*** Opening Text ***

This paper introduces a new, flexible framework for estimating unconditional quantile treatment effects and a corresponding generalized quantile regression estimator. The estimator provides consistent estimates of quantile treatment effects, even in the presence of covariates, for one or more treatment variables, which may be discrete or continuous. These properties distinguish the estimator from alternatives found in the literature. Conditional quantile estimators require altering the quantile function of interest to include additional covariates. The GQR estimator allows one to condition on a separate set of covariates without altering the quantile function. Conditional quantile models assume that the relationship between the treatment variables and the outcome varies based only on unobserved factors; consequently, the interpretation of the parameters changes as some of these factors become observed (i.e., covariates are added to the quantile function). Similar to mean regression, adding covariates when using GQR does not alter the interpretation of the estimates (beyond their effect on the plausibility of the identification assumptions).

Typically, researchers include control variables for the purposes of identification and do not necessarily want the interpretation of the estimates to change. In fact, much empirical work interprets conditional QTEs as the impact of the treatment variables on the unconditional outcome distribution. GQR provides a straightforward method to estimate unconditional QTEs when the treatments or instruments are conditionally exogenous. QR and IVQR are special cases of the estimator introduced in this paper. Furthermore, distribution regression can also be nested in the framework.

Simulation results illustrate the usefulness of the GQR estimator given simple data-generating processes that likely resonate with researchers. I apply the estimator to study the effect of temporary and direct-hire job placement on labor earnings. Given that the quantile function includes two endogenous variables, existing methods estimating unconditional QTEs for a single binary treatment are not applicable or are potentially difficult to apply.

*** Closing Text ***

#### Check your understanding:
1. According to the quantile regression text, what does the author apply the estimator to study?
2. Pick up the quantile regression text after its last sentence and keep writing it.
The data that comes next is separate from the quantile regression text.

*** Opening Data below ***

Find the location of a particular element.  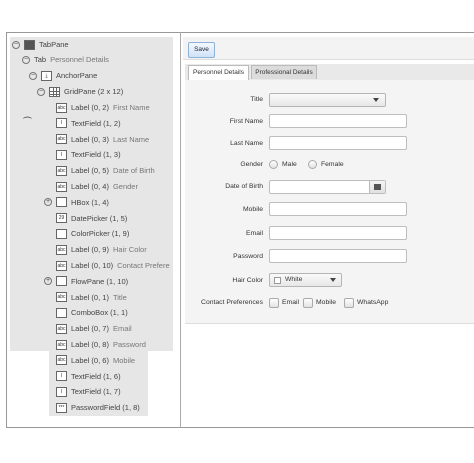

contact-email-label: Email is located at coordinates (290, 302).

*** Closing Data below ***

#### Activity answers:
1. The effect of temporary and direct-hire job placement on labor earnings.

2.
Many economic models imply heterogeneous effects, motivating analysis that permits treatment effects to vary throughout the outcome distribution. GQR provides an appropriate method to estimate quantile treatment effects and counterfactual distributions.

Notes

1

In this paper, I follow the convention that capital letters denote random variables, and lowercase letters represent the potential values of those random variables.

2

See note 27 of their paper.

3

In Chernozhukov and Hansen (2005), outcomes are a function of the endogenous variables d, exogenous variables x, and rank variable U. The notation in this paper does not distinguish between endogenous and exogenous variables, only treatment and control variables. The inconsistencies in notation across these papers make comparisons across CH and this paper slightly awkward. In the notation of this paper, CH does not have any X variables. Instead, all endogenous and exogenous variables in the CH framework are contained in D in this paper's framework.

4

Fd is the CDF of Yd.

5

The following section (“Relationship to Literature”) discusses the downsides of approaches that estimate 1(Yy) as a function of policy variables and additional covariates. Even when the true equation is linear in the policy variables, these approaches can require nonparametric estimation.

6

Remember that in the framework of this paper, CH does not permit X variables. See note 3 for an explanation.

7

There are exceptions. For example, Hoderlein and Mammen (2007) discuss conditions under which marginal effects are identified without these assumptions.

8

Kasy (2011) discusses assumptions necessary for random coefficient models in triangular systems using the control function approach in Imbens and Newey (2009), showing that such an approach requires restrictions on the heterogeneity in the first-stage equation.

9

Firpo et al. (2009) discuss estimation of “unconditional quantile partial effects” and “policy effects.” These parameters are similar in spirit to unconditional QTEs but are practically different.

10

The CFM technique can be applied to derive and interpret the relationship between the control variables and outcome distribution in the GQR context, though this approach will not be discussed in this paper.

11

Chernozhukov and Hansen (2006) introduce an inverse quantile regression method to simplify estimation that does not use this moment condition specifically. The above condition is more comparable to the approach taken in this paper.

12

There are likely advantages to using nonlinear least squares estimation for this step using techniques discussed in Khan (2013) and Blevins and Khan (2013). I will rely on methods typically employed by users of standard statistical software to estimate binary choice models, but it is straightforward to replace this step with more flexible alternatives.

13

B is nonempty by construction. γ(τ,b˜) is not necessarily unique in finite samples but bound tightly.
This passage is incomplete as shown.